Context: Carpal tunnel syndrome (CTS) can be treated with nonsurgical or surgical options. However, there is no consensus on the most effective method of treatment.
Objective: To compare the short-term and long-term efficacy of splinting and surgery for relieving the symptoms of CTS.
Design, setting, and patients: A randomized controlled trial conducted from October 1998 to April 2000 at 13 neurological outpatient clinics in the Netherlands. A total of 176 patients with clinically and electrophysiologically confirmed idiopathic CTS were assigned to wrist splinting during the night for at least 6 weeks (89 patients) or open carpal tunnel release (87 patients); 147 patients (84%) completed the final follow-up assessment 18 months after randomization.
Main outcome measures: General improvement, number of nights waking up due to symptoms, and severity of symptoms.
Results: In the intention-to-treat analyses, surgery was more effective than splinting on all outcome measures.
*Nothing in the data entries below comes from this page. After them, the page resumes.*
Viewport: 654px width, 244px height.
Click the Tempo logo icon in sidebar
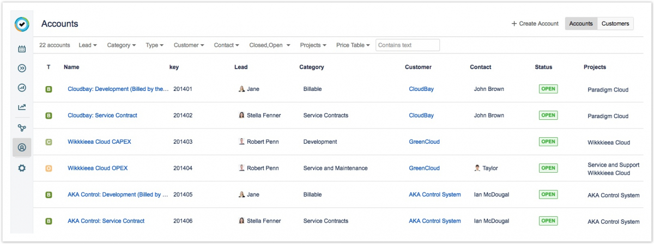(22, 25)
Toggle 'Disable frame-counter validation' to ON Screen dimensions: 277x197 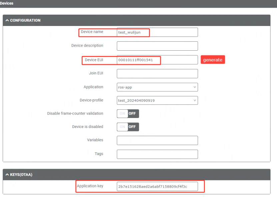point(122,113)
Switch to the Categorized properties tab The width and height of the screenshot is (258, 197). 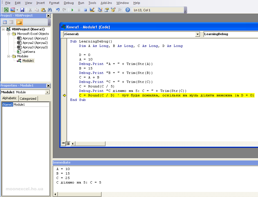tap(28, 99)
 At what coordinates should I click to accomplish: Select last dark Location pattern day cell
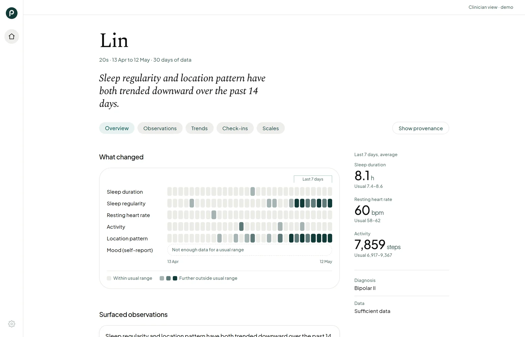pos(330,238)
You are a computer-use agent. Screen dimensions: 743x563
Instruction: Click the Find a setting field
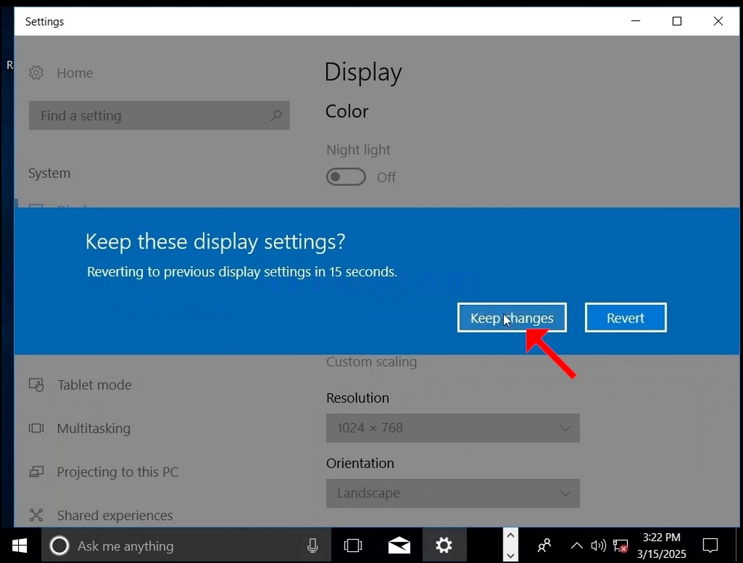pos(160,115)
The success rates (based on general improvement) after 3 months were 80% for the surgery group (62/78 patients) vs 54% for the splinting group (46/86 patients), which is a difference of 26% (95% confidence interval [CI], 12%-40%; P<.001). After 18 months, the success rates increased to 90% for the surgery group (61/68 patients) vs 75% for the splinting group (59/79 patients), which is a difference of 15% (95% CI, 3%-27%; P =.02). However, by that time 41% of patients (32/79) in the splint group had also received the surgery treatment.
Conclusion: Treatment with open carpal tunnel release surgery resulted in better outcomes than treatment with wrist splinting for patients with CTS.